W 54 min Lubań podwyższył na 3:1, po kolejnym rzucie karnym. Tym razem sprokurował go Cabała, który zagrał na piątym metrze piłkę ręką. Do piki ustawionej na 11 metrze podszedł Basisty i po raz kolejny okazał się bezbłędny.
Lubań atakował i stwarzał sobie kolejne bramkowe okazje. W 70 min Nowak z 5 metrów uderzył obok bramki, w 80 min Kurnyta w sytuacji sam na sam z bramkarzem gości wypuścił sobie piłkę za daleko i ta ostatecznie padła łupem Borucha. Potem, w odstępie niespełna 5 minut, to goście mieli trzy tzw. stu procentowe sytuacje, ale kolejno Minorczyk, Starzyk i Nowak fatalnie pudłowali.
W końcowych sekundach do głosu znów doszedł Lubań i z trzech stworzonych przez sobie okazji, wykorzystał jedną. Już w doliczonym czasie gry wygraną Lubania przypieczętował swoim trzecim w meczu golem Basisty.
- W szatni przed meczem powiedziałem, że nie wynik jest dla mnie najważniejszy, tylko to żebyśmy wreszcie zagrali z charakterem, którego brakowało nam we wcześniejszych dwóch meczach.
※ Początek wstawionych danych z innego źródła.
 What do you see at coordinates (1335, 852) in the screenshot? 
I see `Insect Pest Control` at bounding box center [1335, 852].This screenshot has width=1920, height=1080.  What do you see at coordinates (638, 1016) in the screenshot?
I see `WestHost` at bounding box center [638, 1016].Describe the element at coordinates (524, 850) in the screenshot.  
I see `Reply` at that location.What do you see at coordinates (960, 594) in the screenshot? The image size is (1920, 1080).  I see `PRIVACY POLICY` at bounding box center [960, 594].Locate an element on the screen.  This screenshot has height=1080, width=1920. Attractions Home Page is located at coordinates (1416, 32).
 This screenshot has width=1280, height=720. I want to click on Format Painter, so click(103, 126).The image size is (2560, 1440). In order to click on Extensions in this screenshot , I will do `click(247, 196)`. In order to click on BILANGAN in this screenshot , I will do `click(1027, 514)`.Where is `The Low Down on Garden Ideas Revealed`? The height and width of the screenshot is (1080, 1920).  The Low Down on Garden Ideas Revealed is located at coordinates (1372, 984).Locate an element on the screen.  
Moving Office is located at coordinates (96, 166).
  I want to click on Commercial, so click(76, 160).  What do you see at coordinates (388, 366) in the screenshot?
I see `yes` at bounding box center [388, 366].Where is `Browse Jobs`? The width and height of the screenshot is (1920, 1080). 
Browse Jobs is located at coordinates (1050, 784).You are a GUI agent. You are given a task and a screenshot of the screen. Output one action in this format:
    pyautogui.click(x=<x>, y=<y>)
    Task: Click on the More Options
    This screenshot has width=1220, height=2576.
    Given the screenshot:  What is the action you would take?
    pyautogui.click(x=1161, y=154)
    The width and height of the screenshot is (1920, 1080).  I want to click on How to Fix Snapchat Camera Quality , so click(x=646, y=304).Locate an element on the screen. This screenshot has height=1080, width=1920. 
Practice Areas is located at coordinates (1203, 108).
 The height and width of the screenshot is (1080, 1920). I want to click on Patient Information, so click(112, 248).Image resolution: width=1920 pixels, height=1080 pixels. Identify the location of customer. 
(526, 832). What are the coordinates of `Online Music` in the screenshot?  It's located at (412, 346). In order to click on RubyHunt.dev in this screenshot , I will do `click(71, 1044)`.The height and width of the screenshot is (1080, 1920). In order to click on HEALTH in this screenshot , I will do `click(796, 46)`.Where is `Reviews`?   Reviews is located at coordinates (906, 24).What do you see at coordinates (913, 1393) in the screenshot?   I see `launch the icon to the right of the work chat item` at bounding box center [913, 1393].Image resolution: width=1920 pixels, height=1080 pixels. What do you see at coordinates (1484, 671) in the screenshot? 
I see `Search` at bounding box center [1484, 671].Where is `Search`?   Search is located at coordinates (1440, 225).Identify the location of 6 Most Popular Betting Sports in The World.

I ten charakter był, co z koeli przełożyło się na wynik. Niemniej znów na własne życzenie sprokurowaliśmy sobie nerw tymi kilkoma niewykorzystanymi sytuacjami, ale na szczęście przeciwnik też nie wykorzystał tego by nas za to skarcić. Cieszy zwycięstwo, które mam nadzieję że pozwoli na już na dłużej wskoczyć na właściwe tory – ocenił spotkanie trener Lubania, Łukasz Biernacki.
Wolski Lubań Maniowy – Wolania Wola Rzędzińska 4:1 (2:1)
Bramki: 1:0 Noworolnik 9, 1:1 Cabała 15 z karnego, 2:1 Basisty 35 karnego, 3:1 Basisty 54, 4:1 Basisty 90.
Lubań: Świerad – Czubiak, Dyląg, D. Firek, Kasica – Jandura, Nowak, Ziemianek ŻK (81 Gródek), Kurnyta (90 Jazgar), Noworolnik (72 M. Firek) – Basisty.
Wolania: Boruch ŻK – Chudyba (46 Baradziej), Szczerba ŻK, Cabała, Mróz ŻK (90 Chudoba) – Tadel ŻK, Szkotak (63 Minorczyk), Michoń (69 Starzyk), Adamski, Drozdowicz – Nowak
Sędziował: Jakub Pieprzyk z Krakowa.